Wednesday, July 13, 2011

Fisher Capital Management News Directory:JPMorgan Chase CEO issues warning on economy


Dayton Business Journal – by Neil Westergaard, DBJ Contributor

Date: Saturday, May 21, 2011, 10:58pm ED

If the United States fails to get its fiscal house in order it will trigger financial consequences that will “dwarf Lehman Brothers” and seriously diminish the nation’s role as a world economic leader, the CEO and chairman of JPMorgan Chase & Co.Jamie Dimon, told a Denver audience Thursday night.
Dimon, the man who the New York Times dubbed “the nation’s least hated Wall Street banker,” said political talk about not raising the U.S. debt ceiling could trigger a default on the nation’s financial obligations, which he said will constitute a “moral disaster” that the U.S. will have a nearly impossible time recovering from.
“Things are going to happen that are not going to be pretty,“ Dimon said in a wide-ranging question and answer session at the University of Colorado Denver School of Business’ Celebration of Success dinner.
Congress and the president have to come to grips with gross overspending by the federal government, he acknowledged. But he complained that even though half of the deficit problem is over issues the two major political parties agree on, partisan considerations are preventing progress on any of it.
“Congress needs to deal with the half of it, and leave the rest of it until later,” Dimon said.
U.S. tax rates on corporate profits make the country uncompetitive with other nations of the world, driving capital and jobs overseas, he said. Noting that JPMorgan Chase has paid $100 billion in taxes to the federal government over the last 10 years, Dimon said anti-banking attitudes that permeate political discussions are wrong.
“I’m tired of listening to that crap,” Dimon said.
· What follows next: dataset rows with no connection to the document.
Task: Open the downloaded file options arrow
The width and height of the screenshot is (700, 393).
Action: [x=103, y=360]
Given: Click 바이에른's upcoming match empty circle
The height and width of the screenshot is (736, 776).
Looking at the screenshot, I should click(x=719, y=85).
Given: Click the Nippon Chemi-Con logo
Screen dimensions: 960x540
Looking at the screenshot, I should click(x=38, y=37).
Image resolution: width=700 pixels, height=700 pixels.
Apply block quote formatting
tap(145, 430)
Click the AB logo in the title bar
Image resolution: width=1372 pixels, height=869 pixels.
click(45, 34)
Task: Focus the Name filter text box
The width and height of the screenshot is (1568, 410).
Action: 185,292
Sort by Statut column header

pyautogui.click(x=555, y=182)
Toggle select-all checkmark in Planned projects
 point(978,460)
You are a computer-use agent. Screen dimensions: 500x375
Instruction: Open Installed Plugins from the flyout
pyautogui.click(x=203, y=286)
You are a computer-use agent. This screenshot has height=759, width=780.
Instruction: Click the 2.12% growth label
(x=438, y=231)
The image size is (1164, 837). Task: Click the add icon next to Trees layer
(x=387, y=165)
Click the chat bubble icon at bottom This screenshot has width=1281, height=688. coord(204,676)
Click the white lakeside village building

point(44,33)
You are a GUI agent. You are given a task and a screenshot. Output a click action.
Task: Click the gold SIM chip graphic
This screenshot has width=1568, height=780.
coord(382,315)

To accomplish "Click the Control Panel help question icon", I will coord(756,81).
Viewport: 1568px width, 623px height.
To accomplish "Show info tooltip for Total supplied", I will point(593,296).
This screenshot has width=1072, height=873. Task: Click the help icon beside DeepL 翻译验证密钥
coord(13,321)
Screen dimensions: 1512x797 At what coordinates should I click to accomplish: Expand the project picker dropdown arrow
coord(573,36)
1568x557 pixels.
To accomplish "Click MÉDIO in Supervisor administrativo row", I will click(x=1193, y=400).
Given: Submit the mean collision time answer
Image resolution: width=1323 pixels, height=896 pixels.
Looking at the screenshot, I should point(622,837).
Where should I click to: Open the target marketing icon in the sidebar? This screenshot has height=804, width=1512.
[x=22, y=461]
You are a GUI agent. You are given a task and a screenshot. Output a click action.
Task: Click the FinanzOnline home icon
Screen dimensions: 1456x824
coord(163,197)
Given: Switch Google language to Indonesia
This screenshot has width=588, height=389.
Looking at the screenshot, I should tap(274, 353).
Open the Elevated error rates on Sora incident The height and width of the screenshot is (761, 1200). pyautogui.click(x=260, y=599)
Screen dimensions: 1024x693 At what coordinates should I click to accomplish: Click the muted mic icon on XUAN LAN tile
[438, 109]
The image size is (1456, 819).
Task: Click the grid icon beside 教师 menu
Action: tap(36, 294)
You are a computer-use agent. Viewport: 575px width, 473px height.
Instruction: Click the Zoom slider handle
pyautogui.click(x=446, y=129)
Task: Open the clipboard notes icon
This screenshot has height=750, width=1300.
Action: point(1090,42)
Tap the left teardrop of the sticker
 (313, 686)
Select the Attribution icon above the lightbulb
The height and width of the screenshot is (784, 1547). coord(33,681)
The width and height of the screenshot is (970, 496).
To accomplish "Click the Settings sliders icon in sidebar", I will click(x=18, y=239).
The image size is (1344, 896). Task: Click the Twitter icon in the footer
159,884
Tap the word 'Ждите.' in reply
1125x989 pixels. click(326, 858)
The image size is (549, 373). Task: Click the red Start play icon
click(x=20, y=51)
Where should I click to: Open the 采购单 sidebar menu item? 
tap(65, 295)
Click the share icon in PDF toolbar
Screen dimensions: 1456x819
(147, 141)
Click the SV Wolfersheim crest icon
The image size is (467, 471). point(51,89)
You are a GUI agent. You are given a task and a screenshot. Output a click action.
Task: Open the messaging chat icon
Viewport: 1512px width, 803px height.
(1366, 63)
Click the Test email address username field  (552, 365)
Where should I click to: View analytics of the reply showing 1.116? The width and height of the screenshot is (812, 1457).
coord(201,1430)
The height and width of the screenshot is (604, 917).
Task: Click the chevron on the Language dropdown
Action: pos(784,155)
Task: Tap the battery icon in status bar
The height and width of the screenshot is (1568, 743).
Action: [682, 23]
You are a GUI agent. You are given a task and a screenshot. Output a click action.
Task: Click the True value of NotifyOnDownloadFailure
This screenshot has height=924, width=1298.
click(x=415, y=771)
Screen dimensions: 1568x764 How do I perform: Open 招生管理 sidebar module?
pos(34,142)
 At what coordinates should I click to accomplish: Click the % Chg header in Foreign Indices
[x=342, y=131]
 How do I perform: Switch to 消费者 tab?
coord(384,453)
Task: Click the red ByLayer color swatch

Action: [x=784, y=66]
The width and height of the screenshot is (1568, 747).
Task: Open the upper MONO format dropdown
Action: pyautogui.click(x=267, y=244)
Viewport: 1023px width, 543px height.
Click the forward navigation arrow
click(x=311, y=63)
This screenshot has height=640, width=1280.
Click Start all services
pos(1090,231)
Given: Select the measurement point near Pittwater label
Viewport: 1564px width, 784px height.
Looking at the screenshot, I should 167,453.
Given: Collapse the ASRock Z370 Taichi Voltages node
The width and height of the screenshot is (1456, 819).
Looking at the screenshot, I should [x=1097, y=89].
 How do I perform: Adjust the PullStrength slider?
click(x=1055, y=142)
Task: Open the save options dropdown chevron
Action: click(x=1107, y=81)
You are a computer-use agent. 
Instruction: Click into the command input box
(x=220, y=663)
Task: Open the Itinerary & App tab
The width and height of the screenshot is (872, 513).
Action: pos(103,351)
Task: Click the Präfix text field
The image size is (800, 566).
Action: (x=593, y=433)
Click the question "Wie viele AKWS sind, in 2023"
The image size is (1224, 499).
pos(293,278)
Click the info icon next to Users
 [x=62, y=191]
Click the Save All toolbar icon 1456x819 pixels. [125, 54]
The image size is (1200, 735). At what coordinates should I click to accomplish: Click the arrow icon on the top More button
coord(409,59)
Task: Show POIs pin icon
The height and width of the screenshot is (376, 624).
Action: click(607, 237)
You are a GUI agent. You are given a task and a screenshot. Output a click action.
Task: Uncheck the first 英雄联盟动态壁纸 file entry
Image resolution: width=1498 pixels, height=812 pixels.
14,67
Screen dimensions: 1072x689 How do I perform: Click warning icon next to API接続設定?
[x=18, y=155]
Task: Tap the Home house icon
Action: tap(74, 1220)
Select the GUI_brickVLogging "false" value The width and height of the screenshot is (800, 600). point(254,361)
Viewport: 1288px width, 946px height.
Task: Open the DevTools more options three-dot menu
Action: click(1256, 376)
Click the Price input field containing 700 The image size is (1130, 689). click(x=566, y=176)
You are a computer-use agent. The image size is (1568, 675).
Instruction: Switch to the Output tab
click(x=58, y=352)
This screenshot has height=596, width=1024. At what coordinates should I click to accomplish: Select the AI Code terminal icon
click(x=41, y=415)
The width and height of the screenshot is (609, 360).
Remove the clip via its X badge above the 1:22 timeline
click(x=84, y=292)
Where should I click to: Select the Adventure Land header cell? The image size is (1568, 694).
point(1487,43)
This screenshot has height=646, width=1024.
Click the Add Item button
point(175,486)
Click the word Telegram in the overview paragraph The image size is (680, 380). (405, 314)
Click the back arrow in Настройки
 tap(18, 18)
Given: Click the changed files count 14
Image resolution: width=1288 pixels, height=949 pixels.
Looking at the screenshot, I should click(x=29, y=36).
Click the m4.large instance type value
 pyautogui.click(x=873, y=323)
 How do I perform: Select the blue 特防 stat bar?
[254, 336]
Dimon received his most enthusiastic applause, however, when he talked about the role the U.S. plays in the world. The U.S., he said, “is still the shining light in the world and we spend too much time denigrating it.”
He said business lending is improving across the board, especially in middle market companies that drive the economy the most, although he acknowledged that consumer lending, especially mortgage lending, is lagging. But the United States has been through far worse.
“We’re going to be fine,” Dimon said.
But regulatory policy in the wake of the financial collapse of some financial institutions in the recession is hindering recovery. Bank capital requirements on U.S. banks are out of sync with the requirements on foreign banks and that’s hurting the ability of U.S. institutions to compete, he said.
Dimon argued that improving opportunities for inner-city children to get a quality education and reforming U.S. immigration policies should be higher priorities in Congress and coupled with reducing the deficit, these challenges threaten U.S. economic dominance if “we don’t do it right.”
JPMorgan Chase is the third largest bank in the Dayton region and is among the largest banks in the nation. In terms of assets, Bank of America Corp. held $2.27 trillion in assets at the end of last year, while JPMorgan Chase had $2.12 trillion in assets at year-end. Citigroup Inc. had $1.91 trillion and Wells Fargo & Co. had $1.26 trillion. All of those banks have operations in the Dayton region.